Stel je gaat hier niet in mee, wint concurrentie dan terrein?
Een belangrijke vraag is of concurrentie een onoverbrugbare voorsprong krijgt op het moment dat je – om wat voor reden dan ook – LLM links laat liggen? Nee, stelt Saskia: ‘Iedereen moet eerst goed nadenken wat LLMs voor hun organisaties kunnen betekenen. Wat is je propositie? In die zin bieden LLMs ons binnen de marketingwereld een mooie kans om vraag-gestuurd te gaan nadenken over je klanten. Op dit moment zijn we vooral bezig met het creëren van customer journeys zoals we zelf denken dat ze verlopen. LLMs geven ons echt een mogelijkheid om eindelijk die écht gepersonaliseerde content te creëren. Maar… daar moet je wel voor vertragen en goed weten waarvoor je het wil inzetten. Bedenk de toegevoegde waarde en maak het verschil ten opzichte van anderen door na de denken over hoe je wil dat klanten bepaalde dingen ervaren. Zo gaan we terug naar waar het marketingvak oorspronkelijk voor bedoeld is.’
Ondanks de verbluffende resultaten, moeten we kritisch blijven op LLMs
LLMs zijn niet zonder (privacy)risico’s. Ze hebben immers data nodig om goed te werken en daar moet je als organisatie goed over nadenken, aldus Saskia: ‘Er zijn een aantal punten waar je rekening mee moet houden, als organisatie maar ook als gebruiker. Je hebt de privacy- en bias-aspecten, waar regelgeving voor nodig is. Maar ten tweede gaat het ook over common sense. Nog een punt dat ik in deze context interessant vindt is dat wij als mensen geneigd zijn snel te geloven wat een computer uitspuugt, terwijl we onze collega’s, vrienden en familie al snel in twijfel trekken. Ook tegen computers moeten we kritisch zijn.’

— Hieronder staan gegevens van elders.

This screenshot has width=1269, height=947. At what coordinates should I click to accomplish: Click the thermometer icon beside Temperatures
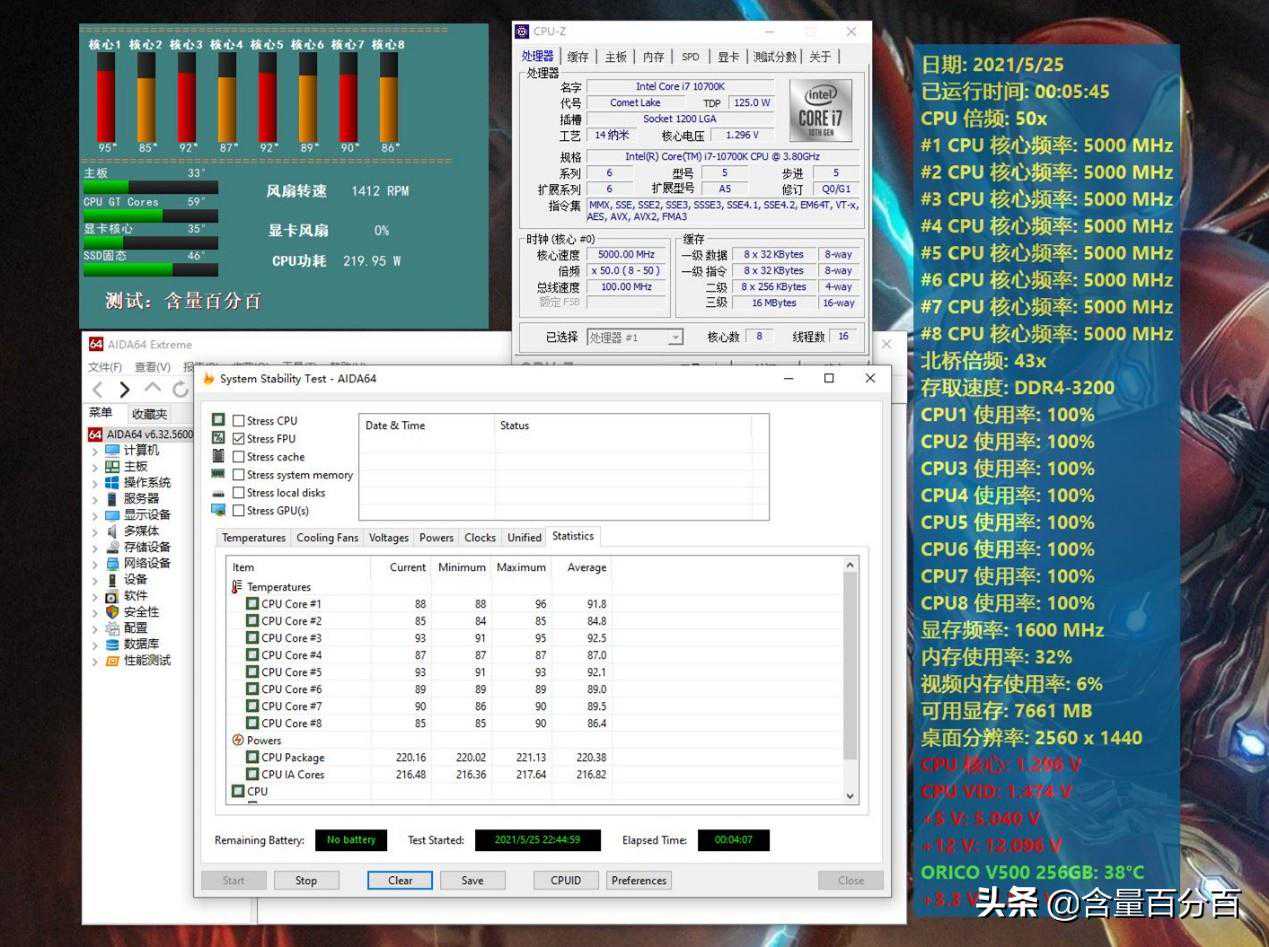coord(237,587)
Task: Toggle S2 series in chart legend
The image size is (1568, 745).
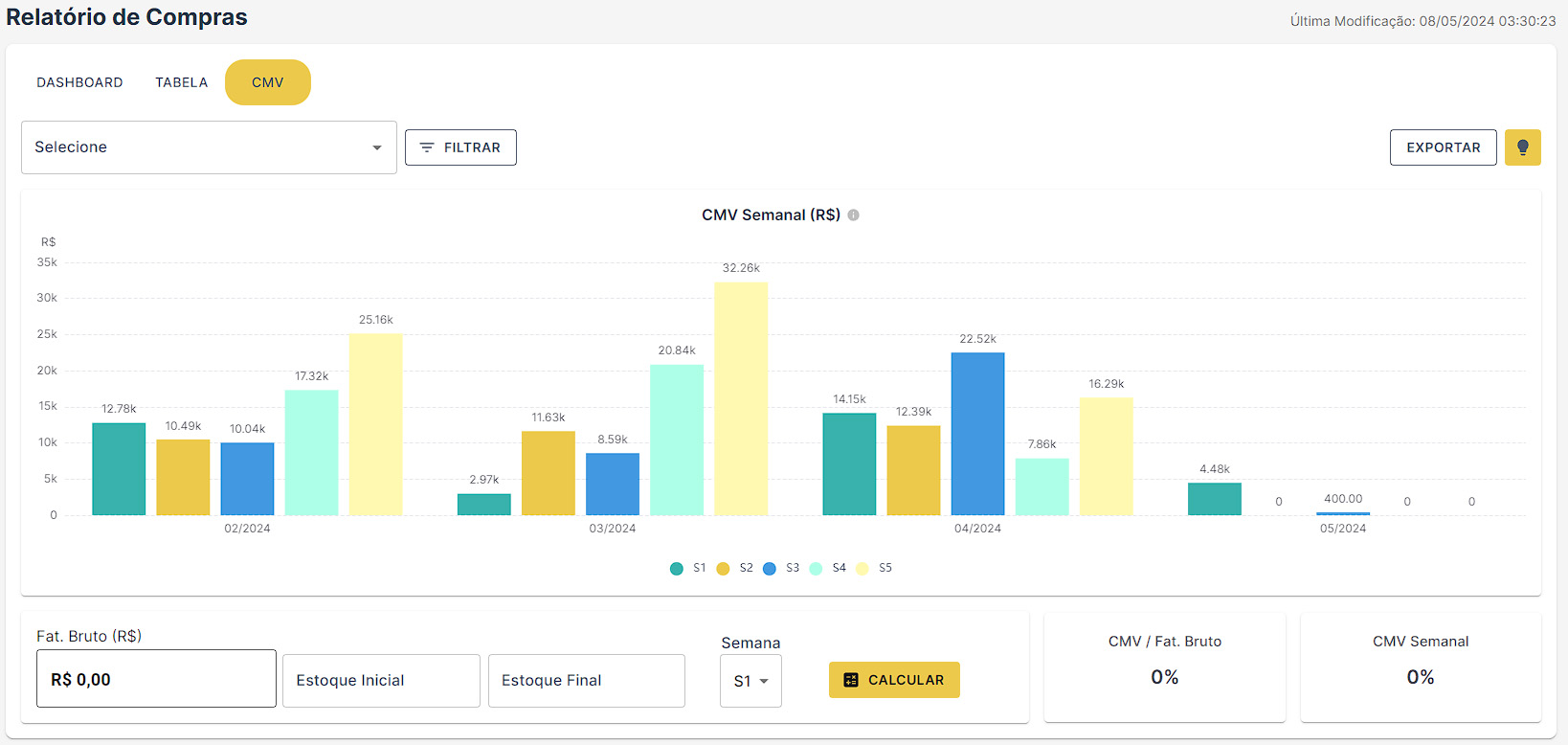Action: [x=734, y=568]
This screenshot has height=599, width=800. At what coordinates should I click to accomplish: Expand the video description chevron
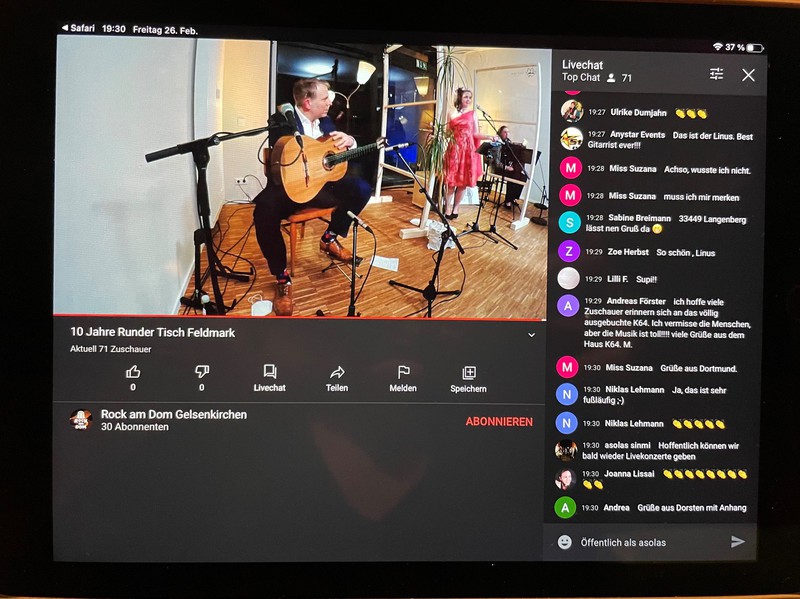531,335
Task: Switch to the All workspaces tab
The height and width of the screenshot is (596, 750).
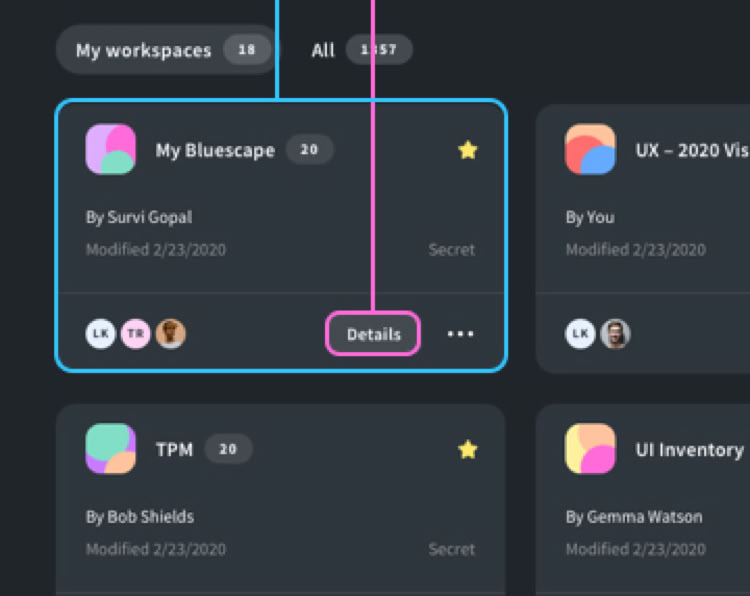Action: coord(323,50)
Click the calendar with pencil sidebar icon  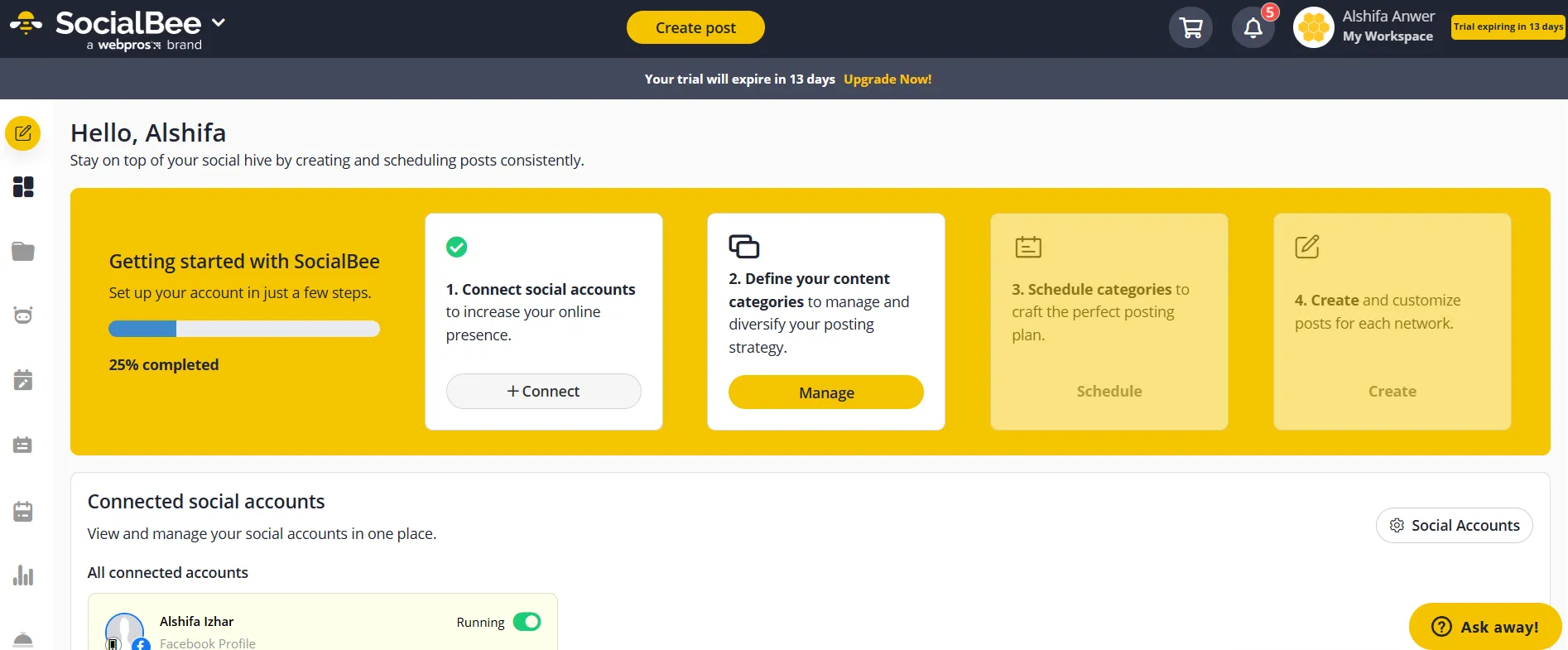[x=23, y=380]
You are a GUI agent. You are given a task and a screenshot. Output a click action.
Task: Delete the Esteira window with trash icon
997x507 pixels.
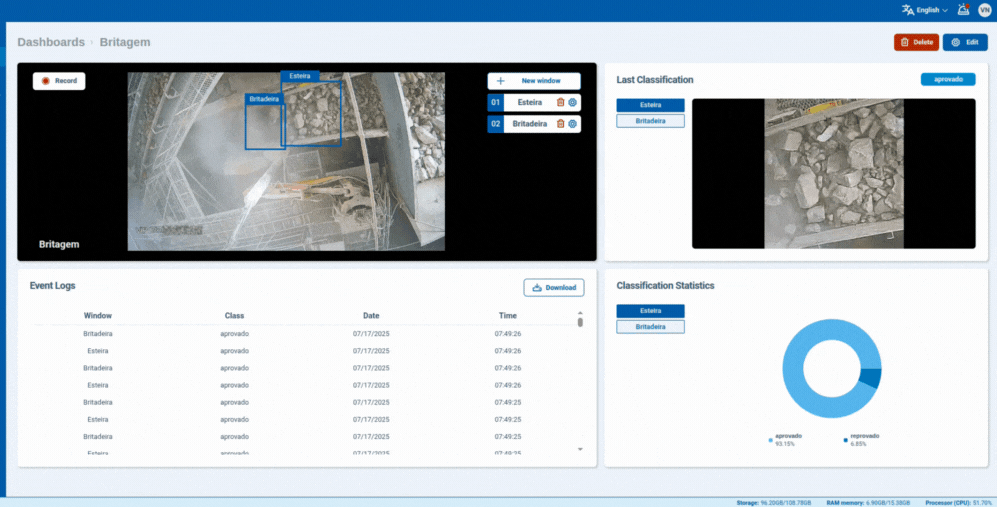pyautogui.click(x=560, y=102)

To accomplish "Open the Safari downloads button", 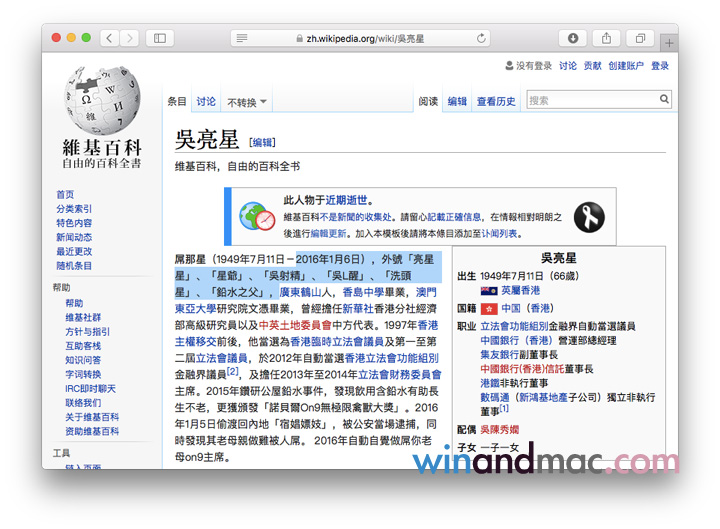I will 574,38.
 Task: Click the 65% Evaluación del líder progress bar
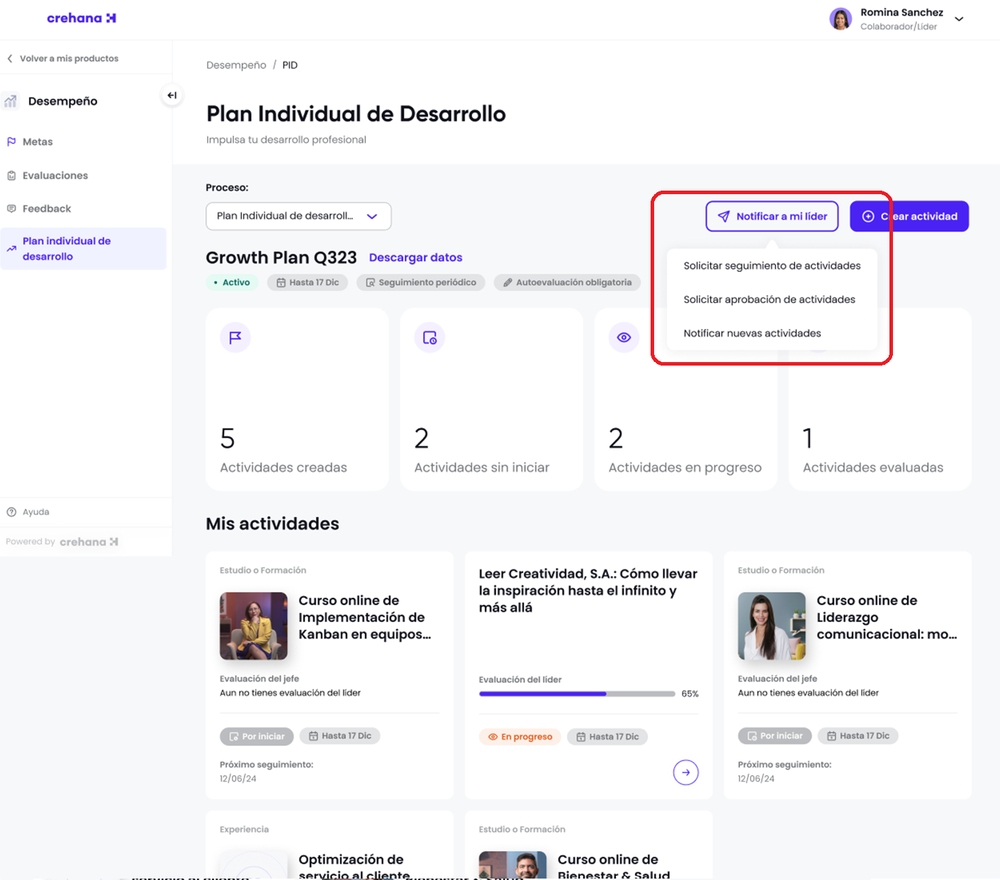[x=578, y=692]
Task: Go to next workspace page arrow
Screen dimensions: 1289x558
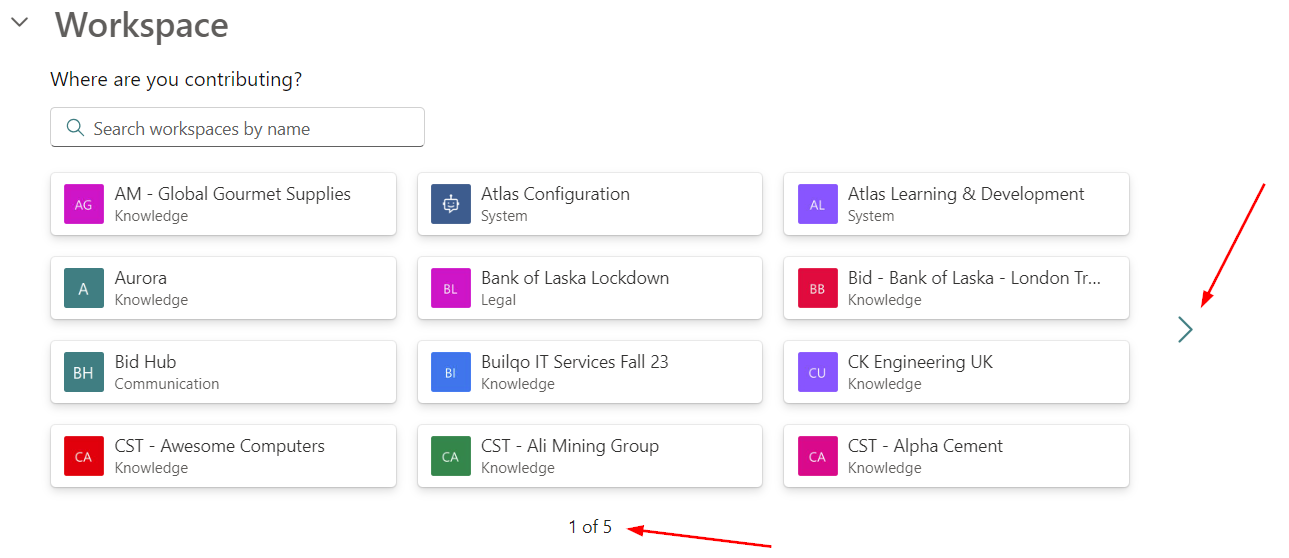Action: pyautogui.click(x=1185, y=329)
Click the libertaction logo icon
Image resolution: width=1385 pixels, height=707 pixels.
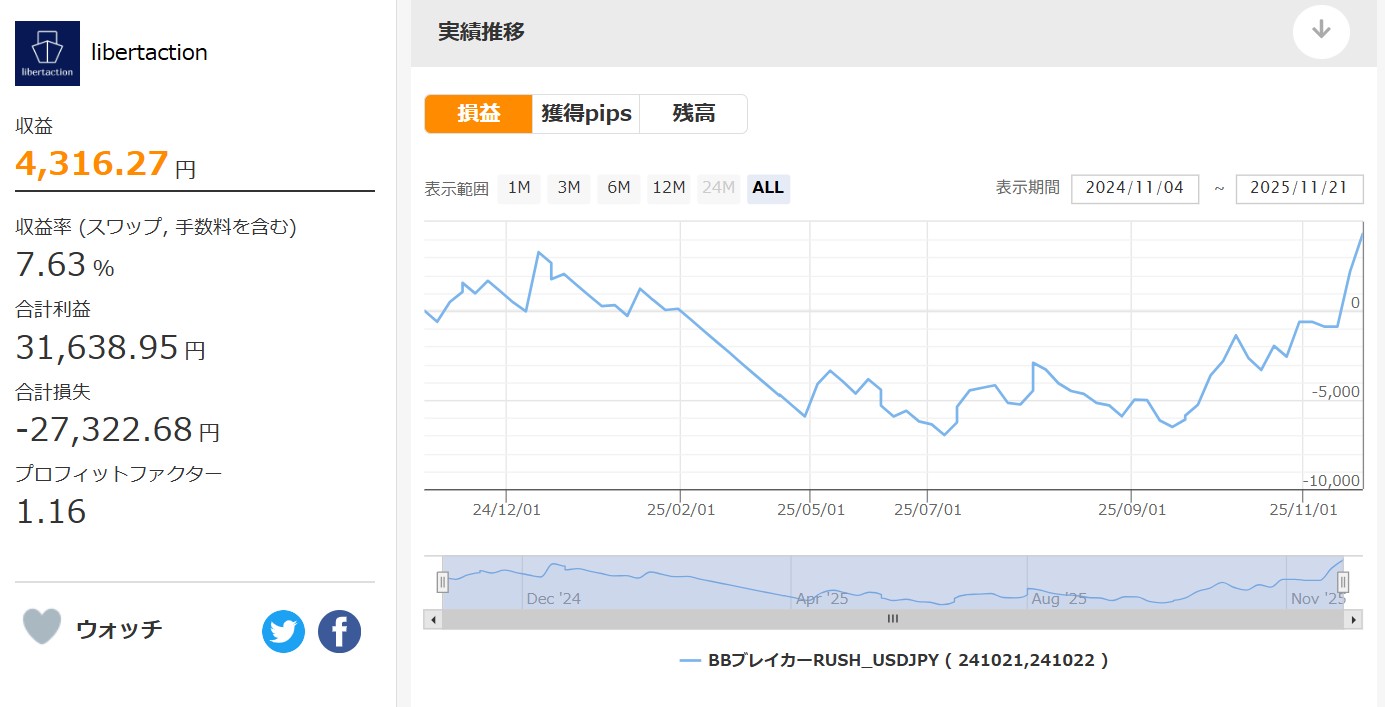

LLMs hebben niks met feiten te maken, stelt Lee, instemmend knikkend, en benadrukt nogmaals de onwaarheden die een LLM kan verspreiden.Als een LLM op de vraag “wat is 1 + 1” als antwoord “2” geeft, en ik zeg volgens “Nee hoor, dat is niet zo, 1+1 is 3.” dan krijg je een excuus als “Excuus, ik ben maar een Large Language Model”. Het checkt dus geen feiten. Los gezien van LLMs in zoekmachines zoals Bard. Het gebruik van LLMs voor content generatie is een geweldige use case, maar om bijvoorbeeld in je contactcenter on-the-fly antwoorden direct aan je gebruikers te laten generen, dan loop je grote risico’s.’
Al met al moet je LLMs simpelweg niet voor lief nemen, stelt Saskia. ‘Ondanks de verbluffende resultaten die Generative AI kan genereren, moet je het altijd blijven bevragen.’